Measures of pain, functional impairment and use of healthcare resources were not different between the study groups at 7 days or at 3 months after the ED visit, reported the investigators. One week later, almost two-thirds of the patients demonstrated clinically significant improvement in LBP and function regardless of treatment group.
On the other hand, 40% of the cohort reported pain that was moderate or severe and half reported functional impairment 1 week after the ED visit. In addition, 60% of the study participants said they were still using medication after 1 week.
Three months after the initial ED visit, opioid use for LBP was uncommon regardless of which group patients were in, and fewer than 3% of patients in the opioid group reported taking medication in the previous 72 hours, said the investigators.
LBP is responsible for more than 2.7 million visits to U.S. EDs annually, pointed out Friedman and colleagues. In most cases, patients are treated with nonsteroidal anti-inflammatory drugs, acetaminophen, opioids, or skeletal muscle relaxants, often in combination, they said.
"Pain outcomes for these patients are generally poor," wrote the authors. One week after an ED visit, 70% of patients reported persistent back pain-related functional impairment and 69% reported continued use of analgesics, they noted. After 3 months, some 48% reported functional impairment and 46% reported persistent analgesic use. This included 19% who still required opioids.
"Our data leave clinicians and patients in a difficult position," Friedman told MedPage Today. "Many patients have already taken NSAIDs for LBP before they arrive in the ED. Some patients may have taken insufficient doses at incorrect intervals and could be instructed to optimize their NSAID regimen. But for those patients who have already optimized their NSAID regimen, there are no additional evidence-based medical therapies available."
Remaining active leads to a better outcomes than bed rest, said the investigators, although they acknowledged that complementary therapies such as acupuncture, yoga, and massage have been inadequately studied in an acute LBP population.
In the study (April 2012-December 2014), a total of 323 patients who presented to the Montefiore Medical Center in New York City with nontraumatic, nonradicular LBP of 2 weeks' duration or less were enrolled. All had a score of greater than 5 on the Roland-Morris Disability Questionnaire (RMDQ). (Zero indicates no functional impairment and 24 indicates maximum impairment.)
Patients were randomized 1:1:1 to one of three groups for 10-day courses of naproxen + placebo, naproxen + cyclobenzaprine, or naproxen + oxycodone/acetaminophen.
All participants were given 20 tablets of naproxen, 500 mg, to be taken twice a day. They were randomized to receive either 60 tablets of placebo, 5 mg cyclobenzaprine, or 5 mg oxycodone/ 325 mg acetaminophen.
Participants were instructed to take one or two of these tablets every 8 hours, as needed. Prior to discharge, they received a standardized 10-minute educational session on LBP.
The primary outcome was improvement in RMDQ between ED discharge and 1 week later.
Demographic characteristics were comparable among the three groups, said the investigators. At baseline, median RMDQ score in:

• 20 in the placebo group 0 (interquartile range [IQR] 17-21);
• 19 in the cyclobenzaprine group (IQR 17-21); and
• 20 in the oxycodone/acetaminophen group (IQR 17-22).

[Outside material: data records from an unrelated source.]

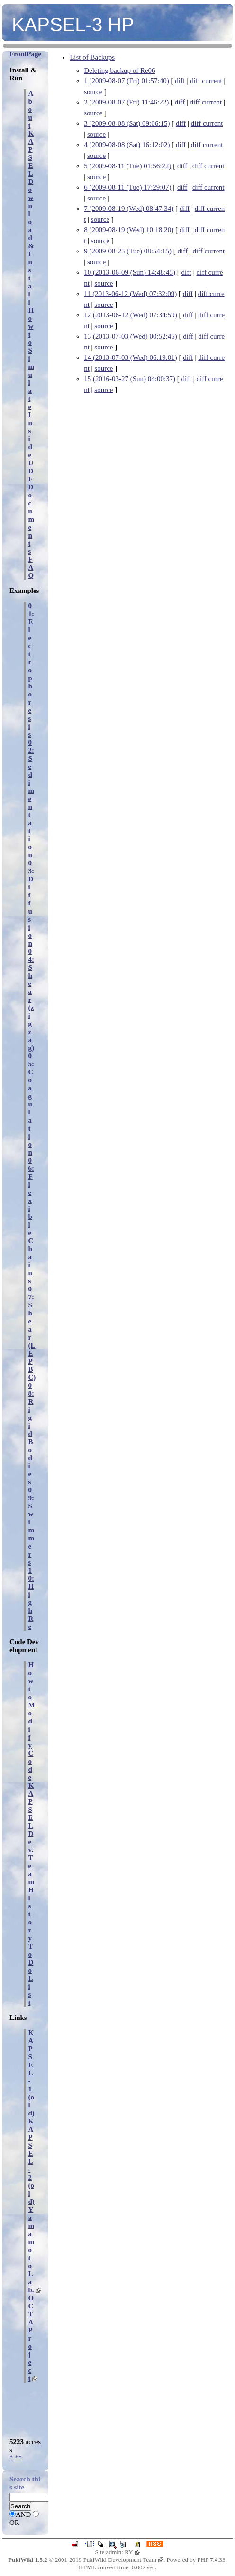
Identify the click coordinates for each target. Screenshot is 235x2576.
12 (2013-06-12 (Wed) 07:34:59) (130, 315)
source (93, 92)
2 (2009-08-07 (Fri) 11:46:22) (126, 102)
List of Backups (92, 57)
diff (180, 81)
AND (23, 2514)
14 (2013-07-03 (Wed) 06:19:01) (130, 357)
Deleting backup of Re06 (119, 70)
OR (14, 2522)
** (18, 2458)
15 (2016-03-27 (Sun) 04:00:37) (129, 379)
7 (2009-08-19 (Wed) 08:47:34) (128, 208)
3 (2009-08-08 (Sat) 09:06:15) (127, 123)
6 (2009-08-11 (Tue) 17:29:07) (127, 187)
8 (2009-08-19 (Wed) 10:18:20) (128, 230)
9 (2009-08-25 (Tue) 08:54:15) (128, 251)
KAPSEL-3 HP (73, 24)
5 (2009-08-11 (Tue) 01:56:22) (127, 166)
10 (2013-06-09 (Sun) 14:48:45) (129, 272)
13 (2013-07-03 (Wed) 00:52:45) (130, 336)
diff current (206, 81)
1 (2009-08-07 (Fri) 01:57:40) (126, 81)
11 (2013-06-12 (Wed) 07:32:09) (130, 293)
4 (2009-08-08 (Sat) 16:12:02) (127, 144)
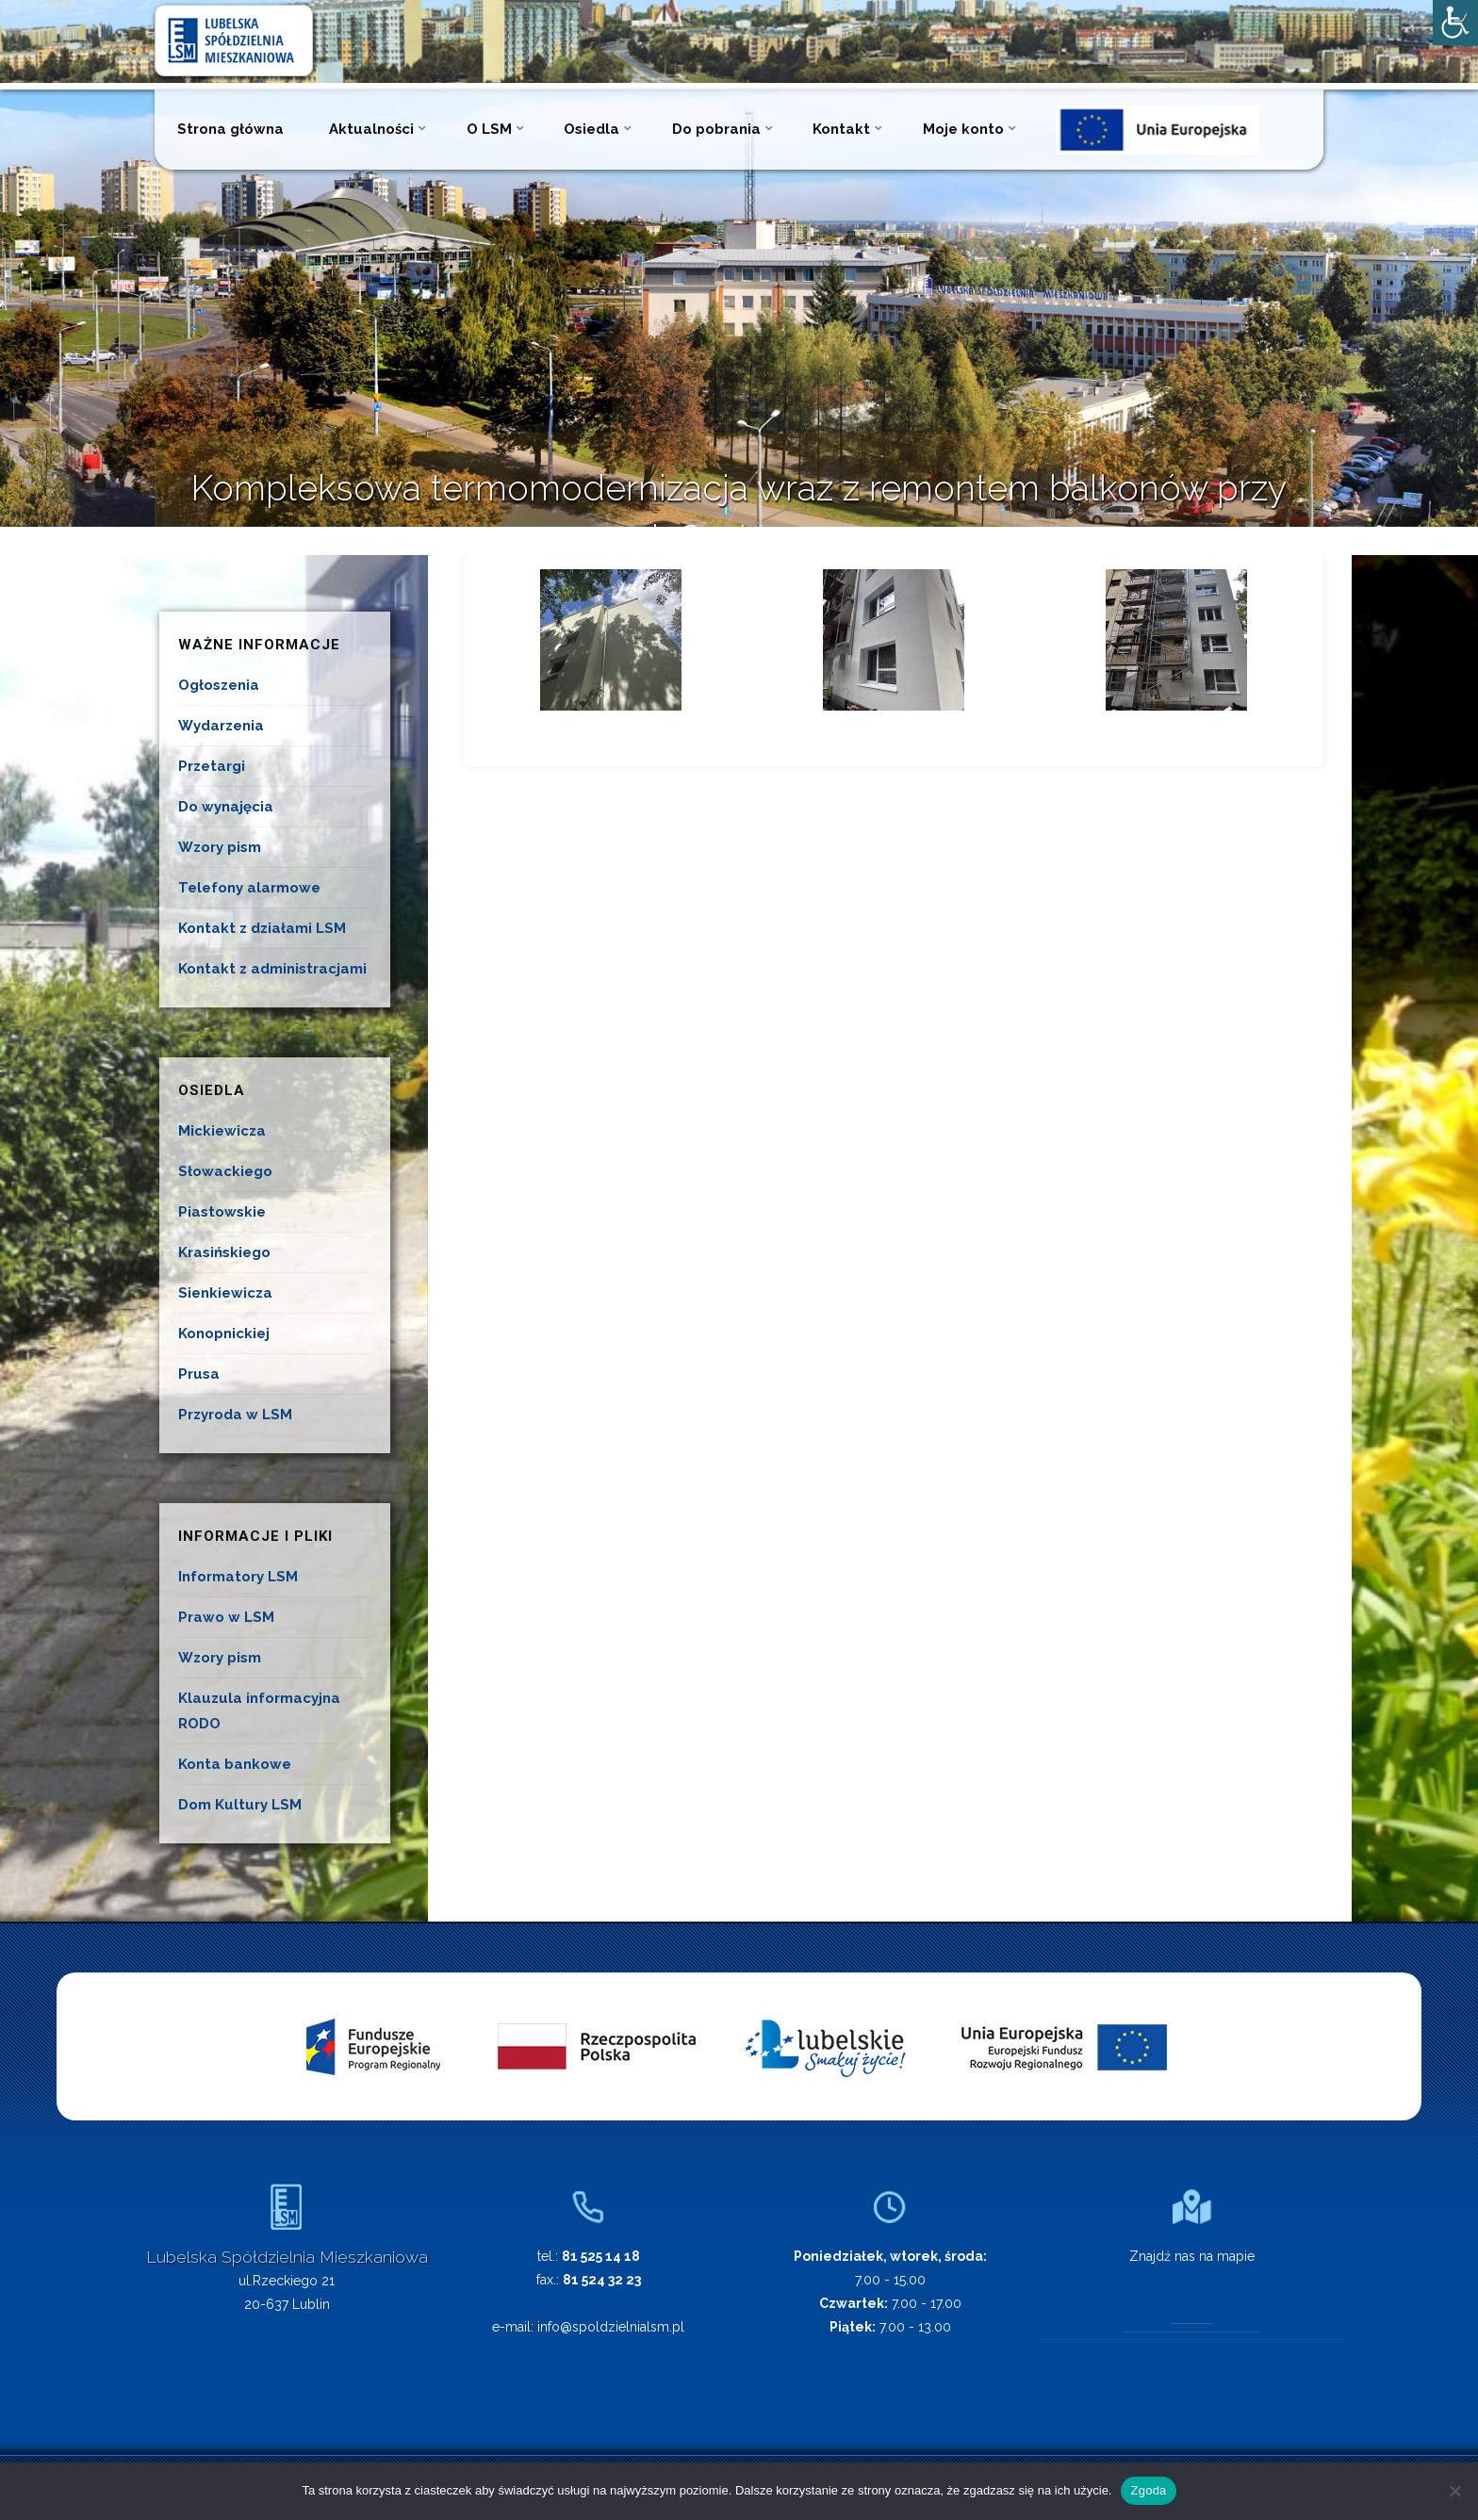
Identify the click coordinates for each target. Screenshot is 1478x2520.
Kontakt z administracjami (272, 968)
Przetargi (211, 766)
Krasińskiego (224, 1252)
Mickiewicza (222, 1130)
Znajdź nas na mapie (1192, 2256)
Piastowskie (222, 1211)
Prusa (199, 1374)
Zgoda (1148, 2490)
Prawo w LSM (226, 1617)
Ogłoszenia (218, 685)
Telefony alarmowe (249, 887)
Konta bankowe (234, 1764)
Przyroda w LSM (235, 1414)
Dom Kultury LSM (240, 1804)
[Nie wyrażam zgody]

These scores were cut approximately in half in all three groups at the end of treatment. Specific between-group differences in score change at follow-up (using a stringent 98.3% confidence interval) were:

• 0.3 for cyclobenzaprine versus placebo (98.3% CI −2.6 to 3.2; P=0.77);
• 1.3 for oxycodone/acetaminophen versus placebo (98.3% CI −1.5 to 4.1; P=0.28); and
• 0.9 for oxycodone/acetaminophen versus cyclobenzaprine (98.3% CI −2.1 to 3.9; P=0.45).

Acute low back pain is a frustrating condition, acknowledged Friedman in an interview. "In general, a majority of patients with acute onset LBP report persistent suffering 1 week later. By 3 months, however, the majority has improved."
Still, even though the study selected for patients at low risk of a poor outcome at 3 months by excluding those with chronic LBP, radicular symptoms, or regular use of analgesics, more than 20% of the cohort reported poor outcomes 3 months after the ED visit, he pointed out.

No study funding or conflicts of interest were reported.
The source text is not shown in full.